The Laplace-Beltrami operator associated to it is $$ \triangle = \frac{1}{h} \partial_z h \partial_z + \frac{1}{h^2} \partial^2_\theta $$ and the volume/area form is $h \mathrm{d}z \mathrm{d}\theta$.
Let $f = f(z)$ be a function. It being $L^1(M)$ is equivalent to $$ \int_{-\infty}^\infty |f(z)| h(z) \mathrm{d}z < \infty $$ It being harmonic is the same as $$ h \partial_z f \equiv c $$ for some constant $c$ (which we can assume, WLOG, to be 1). So this implies that we need to find a monotonic function $f$ such that $f / f'$ is absolutely integrable. This requires that $\frac{d}{dz} \log f$ to grow superlinearly in $z$.
So we can consider the following: let $f(z) = \exp (z + z^3)$. Define $h(z) = \frac{1}{(1 + 3z^2) \exp (z + z^3)}$. Then $h f' = 1$ so $f$ is harmonic. On the other hand, $hf = \frac{1}{1+3z^2}$ is integrable in $z$, and hence $f\in L^1(M)$.

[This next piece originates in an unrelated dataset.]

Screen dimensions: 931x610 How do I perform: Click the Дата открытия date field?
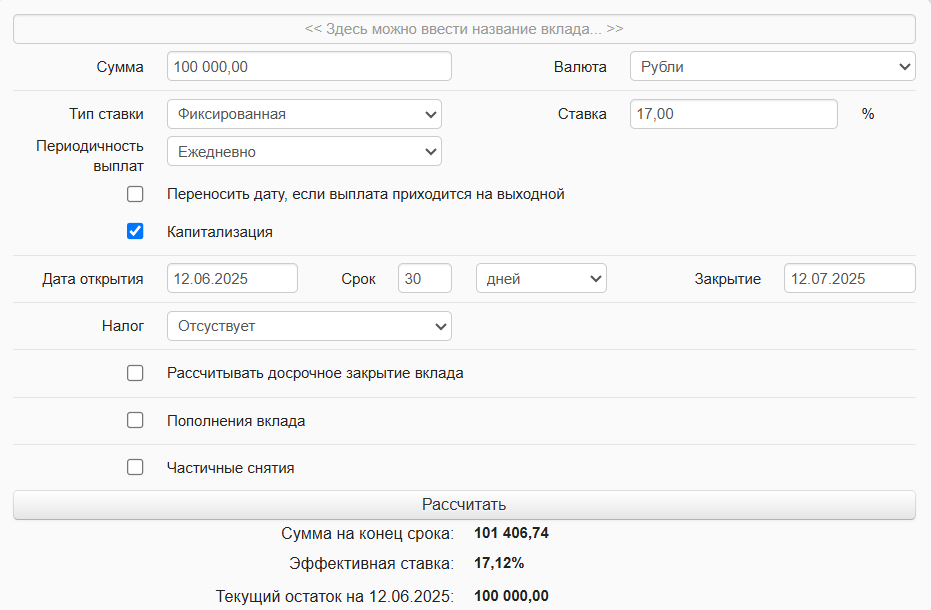232,278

Note that the scalar curvature can be computed to be $$ - \frac{2}{h} h''$$ which has fourth order growth in $z$ and so violates the hypotheses of Li's theorem. (In fact, the order of growth of the scalar curvature will be roughly twice that of the growth of $\frac{d}{dz} \log f$. So in this sense the quadratic growth assumption in Li's theorem is sharp.)
No.
The second result on Google gives http://intlpress.com/JDG/archive/1984/20-2-447.pdf, "Uniqueness of $L^1$ solutions for the Laplace equation and heat equation on Riemannian manifolds" by Peter Li, J Diff Geo 20 (1984) 447-457. It has the following result:
Theorem 1: If $M$ is a complete noncompact Riemannian manifold without boundary, and if the Ricci curvature of $M$ has a negative quadratic lower bound, then any $L^1$ nonnegative subharmonic function on $M$ is identically constant. In particular, any $L^1$ nonnegative harmonic function on $M$ is identically constant.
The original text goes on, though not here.